There should be a way to use relative dates for these open/close dates.
Typically registrations are being used for events, which all have dates. Can we get a way to automatically set the close of registration to 1 day before event date (or other relative number?) without having to manually check the date of the event and input it with the long input format (YYYY-MM-DD)?
Leaving the "open" date blank currently opens the registration immediately , but it would be great to just indicate something like "1 week before event" or "now," or at least use a date picker.
This functionality would also be great for the Send Reminder field, so you can just say send remind 1 or 2 days before the event. The signup module had this functionality going already too.
Thanks
Comment #58
dpiIf it interests you, I'll be adding offsets to Registration Date in the near future.
Comment #59
digitopo commentedThanks! Didn't even know there was a Registration Date module... how come there is no link on the entity registrations page?
Are there any other useful 7x plugins like this?
Comment #60
digitopo commentedFor now I'm taking the Registration Date module route, because it offers a date picker and the reuse-able values, although looking forward to this being integrated into the entity registrations module hopefully.

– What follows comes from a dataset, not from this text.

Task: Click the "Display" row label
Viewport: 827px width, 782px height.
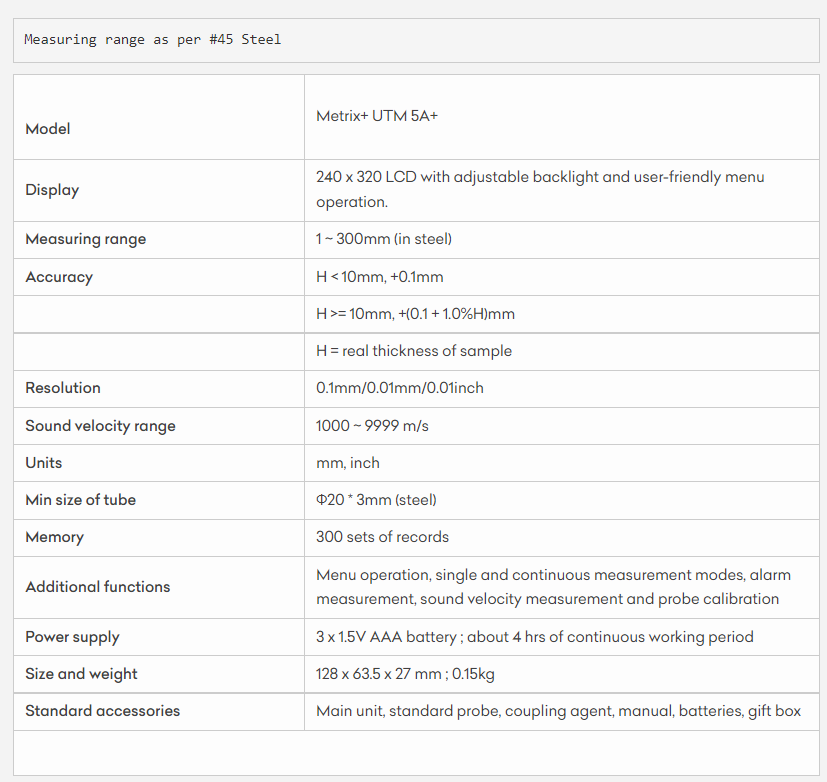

It would also be bomb to have a similar module or functionality (relative dates, datepicker) for the send reminder since you'd want to set it to send the reminder a day before the event date.
Comment #61
seanberto commentedThere's a bit of cross posting in this thread. But I'll chime in to say, @digitopo, that we're not likely to include the date picker in the core module - as that would create a dependency on the Date module. As great as the Date module is, it's a lot of code, often presents security issues, etc. DPI's add-on module is a great way for folks to get this functionality via a small helper module, without introducing a significant dependency for everyone who needs registrations.